_Extrait fourni_
-- -- --
11 août 2025

Entre éthique et réforme : les enjeux du projet de loi « fin de vie »

Interrompue par la dissolution de l’Assemblée nationale en juin 2024, la procédure législative d’un nouveau projet de loi sur la fin de vie a repris et s’apprête à être étudiée au Sénat. Entre respect des choix personnels et nécessité d’un cadre légal, cette réforme qui prévoit d’instituer un droit à l’aide à mourir, s’apparente à un véritable défi éthique aux enjeux complexes. Analyse.

Qu’est-ce la fin de vie ?

Selon le Code de la santé publique, la fin de vie désigne les moments qui précèdent le décès d’une personne « en phase avancée ou terminale d’une affection grave et incurable, quelle qu’en soit la cause ». À l’heure actuelle, les progrès de la Médecine sont tels qu’ils peuvent entraîner des situations de survie jugées indignes par certains. C’est pourquoi la fin de vie entre dans le champ des débats bioéthiques. En voulant légiférer sur cette question, le président de la République, Emmanuel Macron, répond à une demande sociétale de plus en plus forte. 

Le projet de loi sur la fin de vie avait été initialement présenté en avril 2024, mais son examen avait été suspendu en raison de la dissolution de l’Assemblée Nationale et de l’organisation des élections législatives anticipées au mois de juillet. La procédure a repris sous le nouveau gouvernement au cours du 2ème trimestre 2025. Le texte a été adopté en première lecture à l’Assemblée Nationale fin mai 2025 et devrait être examiné par le Sénat avant la fin de cette année.

Pourquoi la fin de vie soulève-t-elle d’importantes considérations éthiques ?

Le sujet de la fin de vie a une forte résonance éthique, car il touche à une thématique sensible, souvent jugée taboue, qui est celle de la mort, une notion philosophique et anthropologique majeure. Chez les soignants, l’interdiction morale et déontologique de donner la mort reste une norme forte. Mais elle se heurte à des dilemmes éthiques dans certaines situations de fin de vie, où se posent les limites du soulagement, le respect de l’autonomie du patient et plus largement, la question du droit à mourir dans la dignité.
-- -- --
_Mise en pratique_
1. D'après le texte sur le projet de loi « fin de vie », quand ce projet a-t-il été adopté en première lecture à l'Assemblée nationale ?
2. Prolongez le texte sur le projet de loi « fin de vie » en commençant juste après sa dernière phrase.

[Données d'ancrage par coordonnées de pixels]
-- -- --
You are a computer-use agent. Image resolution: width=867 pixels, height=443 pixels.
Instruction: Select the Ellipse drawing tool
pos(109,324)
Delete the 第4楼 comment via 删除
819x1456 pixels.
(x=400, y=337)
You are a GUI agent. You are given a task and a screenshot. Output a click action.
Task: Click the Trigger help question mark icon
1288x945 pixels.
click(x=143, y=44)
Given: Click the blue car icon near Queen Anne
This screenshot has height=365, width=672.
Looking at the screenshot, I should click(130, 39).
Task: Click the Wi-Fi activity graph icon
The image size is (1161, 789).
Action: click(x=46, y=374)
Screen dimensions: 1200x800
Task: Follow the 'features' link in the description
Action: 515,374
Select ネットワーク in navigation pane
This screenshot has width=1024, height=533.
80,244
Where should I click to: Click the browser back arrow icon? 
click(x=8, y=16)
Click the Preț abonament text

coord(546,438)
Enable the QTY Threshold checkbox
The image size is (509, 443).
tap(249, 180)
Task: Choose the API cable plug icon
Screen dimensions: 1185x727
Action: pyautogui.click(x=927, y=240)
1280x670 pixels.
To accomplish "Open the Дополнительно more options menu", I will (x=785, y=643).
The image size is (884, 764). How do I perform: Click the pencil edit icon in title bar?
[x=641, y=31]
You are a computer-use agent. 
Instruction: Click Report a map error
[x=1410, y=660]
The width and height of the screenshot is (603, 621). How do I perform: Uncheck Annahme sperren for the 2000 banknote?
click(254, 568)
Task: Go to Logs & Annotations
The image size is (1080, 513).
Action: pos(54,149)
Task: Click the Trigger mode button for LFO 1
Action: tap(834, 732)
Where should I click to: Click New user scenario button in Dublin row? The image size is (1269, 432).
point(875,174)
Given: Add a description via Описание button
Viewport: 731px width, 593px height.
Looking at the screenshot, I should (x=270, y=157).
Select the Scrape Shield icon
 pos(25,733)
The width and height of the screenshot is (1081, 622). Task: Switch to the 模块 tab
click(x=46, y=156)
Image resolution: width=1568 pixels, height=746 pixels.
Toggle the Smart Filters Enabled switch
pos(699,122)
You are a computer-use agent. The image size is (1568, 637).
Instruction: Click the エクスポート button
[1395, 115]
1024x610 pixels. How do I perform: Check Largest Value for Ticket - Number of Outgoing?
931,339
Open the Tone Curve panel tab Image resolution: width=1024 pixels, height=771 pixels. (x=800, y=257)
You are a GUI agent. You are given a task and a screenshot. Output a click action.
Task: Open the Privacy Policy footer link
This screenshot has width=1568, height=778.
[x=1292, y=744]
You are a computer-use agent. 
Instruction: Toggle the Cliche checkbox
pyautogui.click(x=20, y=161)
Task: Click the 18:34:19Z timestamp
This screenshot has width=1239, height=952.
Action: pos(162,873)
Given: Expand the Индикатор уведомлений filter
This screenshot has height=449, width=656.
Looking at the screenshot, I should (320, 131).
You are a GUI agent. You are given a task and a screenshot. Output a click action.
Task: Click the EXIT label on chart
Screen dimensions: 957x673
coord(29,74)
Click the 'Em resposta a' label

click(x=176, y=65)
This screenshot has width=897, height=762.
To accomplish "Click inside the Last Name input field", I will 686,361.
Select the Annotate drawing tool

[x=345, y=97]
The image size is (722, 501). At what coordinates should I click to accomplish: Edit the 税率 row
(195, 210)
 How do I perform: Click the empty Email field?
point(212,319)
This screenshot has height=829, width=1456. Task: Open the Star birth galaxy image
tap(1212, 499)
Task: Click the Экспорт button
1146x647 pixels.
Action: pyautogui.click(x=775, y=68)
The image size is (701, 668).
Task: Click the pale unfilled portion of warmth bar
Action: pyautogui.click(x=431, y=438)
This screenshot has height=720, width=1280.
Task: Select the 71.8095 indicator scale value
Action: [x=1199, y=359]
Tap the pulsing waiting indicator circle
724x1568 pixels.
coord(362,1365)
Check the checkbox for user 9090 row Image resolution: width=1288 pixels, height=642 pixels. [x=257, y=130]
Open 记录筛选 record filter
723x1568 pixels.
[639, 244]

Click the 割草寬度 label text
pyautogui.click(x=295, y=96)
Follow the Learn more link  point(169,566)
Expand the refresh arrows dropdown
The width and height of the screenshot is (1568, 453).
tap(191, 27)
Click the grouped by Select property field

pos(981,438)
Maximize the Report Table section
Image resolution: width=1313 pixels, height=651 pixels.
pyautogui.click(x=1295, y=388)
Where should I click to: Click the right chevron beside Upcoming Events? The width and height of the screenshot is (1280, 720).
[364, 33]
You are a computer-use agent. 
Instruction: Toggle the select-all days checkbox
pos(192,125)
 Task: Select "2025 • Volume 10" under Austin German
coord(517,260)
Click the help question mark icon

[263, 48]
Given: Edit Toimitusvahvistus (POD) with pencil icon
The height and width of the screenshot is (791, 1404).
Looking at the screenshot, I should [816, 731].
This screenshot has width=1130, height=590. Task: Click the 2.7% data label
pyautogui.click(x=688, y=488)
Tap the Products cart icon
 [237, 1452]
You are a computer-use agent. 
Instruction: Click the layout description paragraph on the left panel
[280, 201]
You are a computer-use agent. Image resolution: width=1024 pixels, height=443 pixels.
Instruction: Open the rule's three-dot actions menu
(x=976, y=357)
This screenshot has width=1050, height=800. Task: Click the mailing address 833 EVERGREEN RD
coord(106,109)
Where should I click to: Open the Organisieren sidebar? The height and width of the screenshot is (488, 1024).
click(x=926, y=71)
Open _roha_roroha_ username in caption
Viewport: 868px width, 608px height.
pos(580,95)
-- -- --
_Corrigé des exercices_
1. Il a été adopté en première lecture fin mai 2025.

2.
La mort, nous y serons tous confrontés un jour. Alors chacun, personnel soignant ou non, est en droit de s’interroger : comment aborder la question de sa propre finitude et la question de la mort, quand la limite de la vie confronte aussi aux limites des savoirs et de la médecine ? Comment, dans une logique de soin, soigner et accompagner les personnes dans ce rapport à leur mort proche ou imminente ? Que faire face à un patient incapable de communiquer ses souhaits sur un moment et des décisions aussi intimes ?

Ces réflexions prennent aussi la forme de dilemmes qui agitent le débat public aujourd’hui, dans une société fortement marquée par la revendication d’autonomie : peut-on accorder à toute personne le contrôle absolu de sa vie et de sa mort, jusque dans un droit à l’euthanasie ou au suicide assisté ? Quelles valeurs peuvent manifester le respect de la dignité de la personne dans ces circonstances complexes qui posent la question du sens et des limites à franchir ou non ?

Pourquoi l’évolution de la législation est-elle envisagée ?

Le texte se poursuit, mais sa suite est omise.